He appears near the wall I’ve constructed to set my workspace apart from my sleeping space and my pipe room, the place where I watch. I’ve been thinking of adding front walls and doors to these chambers, but that project is low on my priority list. Guiren doesn’t seem to care very much, and he is the only one who knows I’m here.
“A young man, one of the middle-shift workers, is missing. He didn’t return to his dorm last night and didn’t show up for his shift this afternoon.” Guiren’s spindly arms are crossed over his chest, and his dark eyes are full of questions.
“Maybe he started celebrating early,” I say.
Guiren is good at being quiet. He knows when words are the enemy. He also has a lot of patience.
A quality I lack completely. “Say what you want to say, Guiren.”

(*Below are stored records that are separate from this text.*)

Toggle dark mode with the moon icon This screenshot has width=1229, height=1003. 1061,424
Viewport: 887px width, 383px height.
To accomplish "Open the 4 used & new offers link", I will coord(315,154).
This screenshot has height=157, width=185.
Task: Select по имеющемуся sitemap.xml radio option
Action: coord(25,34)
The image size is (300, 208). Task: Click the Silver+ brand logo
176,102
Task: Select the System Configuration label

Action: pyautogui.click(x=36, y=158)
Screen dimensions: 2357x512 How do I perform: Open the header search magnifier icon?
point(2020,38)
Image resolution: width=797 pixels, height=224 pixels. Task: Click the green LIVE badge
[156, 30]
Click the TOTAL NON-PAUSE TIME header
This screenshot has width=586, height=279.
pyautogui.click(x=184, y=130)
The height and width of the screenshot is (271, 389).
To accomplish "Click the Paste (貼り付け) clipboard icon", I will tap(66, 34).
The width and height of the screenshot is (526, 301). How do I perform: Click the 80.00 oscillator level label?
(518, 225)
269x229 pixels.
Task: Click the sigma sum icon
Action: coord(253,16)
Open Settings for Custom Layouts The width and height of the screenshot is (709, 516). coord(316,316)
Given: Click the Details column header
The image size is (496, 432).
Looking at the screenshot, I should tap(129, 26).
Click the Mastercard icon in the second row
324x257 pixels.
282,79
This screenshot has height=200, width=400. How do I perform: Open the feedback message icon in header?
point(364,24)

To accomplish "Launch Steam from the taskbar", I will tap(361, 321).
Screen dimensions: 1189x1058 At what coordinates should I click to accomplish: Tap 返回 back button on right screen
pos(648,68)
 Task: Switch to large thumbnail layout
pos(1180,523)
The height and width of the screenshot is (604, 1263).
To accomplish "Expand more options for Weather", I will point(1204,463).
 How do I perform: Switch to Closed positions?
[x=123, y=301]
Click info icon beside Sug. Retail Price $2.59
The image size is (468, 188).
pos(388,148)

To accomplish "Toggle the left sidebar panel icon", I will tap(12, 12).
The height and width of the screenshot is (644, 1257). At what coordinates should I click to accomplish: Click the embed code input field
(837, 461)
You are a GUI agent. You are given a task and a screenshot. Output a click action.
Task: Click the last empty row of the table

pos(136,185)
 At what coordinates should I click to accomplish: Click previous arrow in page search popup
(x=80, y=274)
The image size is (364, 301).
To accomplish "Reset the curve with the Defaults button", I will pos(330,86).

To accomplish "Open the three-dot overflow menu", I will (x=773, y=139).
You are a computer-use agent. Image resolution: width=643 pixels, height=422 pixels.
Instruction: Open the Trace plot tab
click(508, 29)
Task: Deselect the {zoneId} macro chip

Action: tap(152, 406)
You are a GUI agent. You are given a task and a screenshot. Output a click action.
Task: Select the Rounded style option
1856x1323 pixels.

“If it was an accident . . . ,” he begins.
“It was an accident.” I turn around. “Sort of.”
He blinks.
I touch the tips of my fingers together, metal and flesh. “He followed me. He tried to catch me. I didn’t lure him to the sublevel—that was his choice.” I gesture toward my plans, to the mirrors laid out on the desk. “There’s a blind spot near my altar, and that’s where he was. I’m making sure I have a full view from now on.”
“And his body?”
“Furnace.”
His lips are clamped together as he nods. “That’s too bad.”
“It won’t happen again. Not that way, at least.”
Guiren sighs, and when he speaks, his voice is heavy with sadness. “Perhaps some of this is necessary. Legends are built on truth, and everyone will be safer if your legend is strong, if the same people who pray to the Ghost are afraid of his wrath.”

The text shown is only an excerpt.